MIAMI – The Director of Belfast International Airport (BFS), Graham Keddie has warned about planned changes to duty-free in the UK. The UK Government will allow duty-free sales between the island and the European Union (EU) from January 2021.
Therefore, according to the BBC, the UK government expects a significant increase in the amount passengers can bring back to the UK from EU and non-EU countries.
This means that passengers would be able to purchase duty-free alcohol and tobacco products, where available, at British ports , airports and international train stations, and on board ships, trains and aircraft.
The rules do not apply to Northern Ireland yet. But Keddie stated that they could “damage” the region’s connectivity. Consequently, he believes that Northern Ireland will be “even more uncompetitive” compared to the Republic of Ireland.
Impact in Northern Ireland Airports
Keddie also said that the changes in duty-free allowances will have further negative implications. As the aviation industry currently faces a lack of confidence and deals with quarantine rules, the UK decision is just “another nail in our coffin.”
Regarding the region, the move will make Northern Ireland airports “less attractive to airlines,” according to Keddie. Carriers will be looking at this wearily as they sell duty-free on their flights to generate ancillary revenue.

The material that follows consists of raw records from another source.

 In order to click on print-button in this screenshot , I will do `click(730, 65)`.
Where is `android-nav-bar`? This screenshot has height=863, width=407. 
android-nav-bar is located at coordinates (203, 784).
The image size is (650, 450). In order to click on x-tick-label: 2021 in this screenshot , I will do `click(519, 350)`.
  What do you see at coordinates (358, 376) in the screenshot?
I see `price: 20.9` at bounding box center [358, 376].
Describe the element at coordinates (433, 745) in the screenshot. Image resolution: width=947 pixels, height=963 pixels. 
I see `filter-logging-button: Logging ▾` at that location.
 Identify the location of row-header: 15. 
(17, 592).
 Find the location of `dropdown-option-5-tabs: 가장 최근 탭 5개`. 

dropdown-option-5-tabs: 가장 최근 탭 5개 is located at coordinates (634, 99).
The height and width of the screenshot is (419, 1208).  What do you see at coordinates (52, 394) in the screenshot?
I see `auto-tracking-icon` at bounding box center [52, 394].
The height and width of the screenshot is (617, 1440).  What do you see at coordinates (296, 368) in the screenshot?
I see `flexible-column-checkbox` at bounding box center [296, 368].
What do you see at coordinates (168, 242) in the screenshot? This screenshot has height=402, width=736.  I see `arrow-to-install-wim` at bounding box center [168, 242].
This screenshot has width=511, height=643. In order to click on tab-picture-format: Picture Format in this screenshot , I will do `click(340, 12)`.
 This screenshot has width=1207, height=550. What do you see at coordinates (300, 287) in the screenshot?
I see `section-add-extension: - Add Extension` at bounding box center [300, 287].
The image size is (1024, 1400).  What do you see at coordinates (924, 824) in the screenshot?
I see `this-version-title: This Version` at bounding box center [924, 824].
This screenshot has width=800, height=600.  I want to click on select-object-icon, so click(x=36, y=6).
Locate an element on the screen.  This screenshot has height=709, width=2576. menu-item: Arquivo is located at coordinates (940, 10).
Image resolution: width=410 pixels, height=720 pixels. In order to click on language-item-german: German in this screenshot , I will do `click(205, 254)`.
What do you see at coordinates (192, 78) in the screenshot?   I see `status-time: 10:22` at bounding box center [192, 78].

Duty-free sale allowances for goods such as electronics and clothing will be also implemented in January 2021. Duty-free, personal allowance and the VAT Retail Export Scheme changes will apply in England, Wales, and Scotland.
The UK government has already said they would provide guidance to implement these measures. Additionally, it remains working with a joint committee on the implementation of the Northern Ireland Protocol.
Featured photo: Duty-free area at Belfast International Airport. Photo: Belfast International Airport.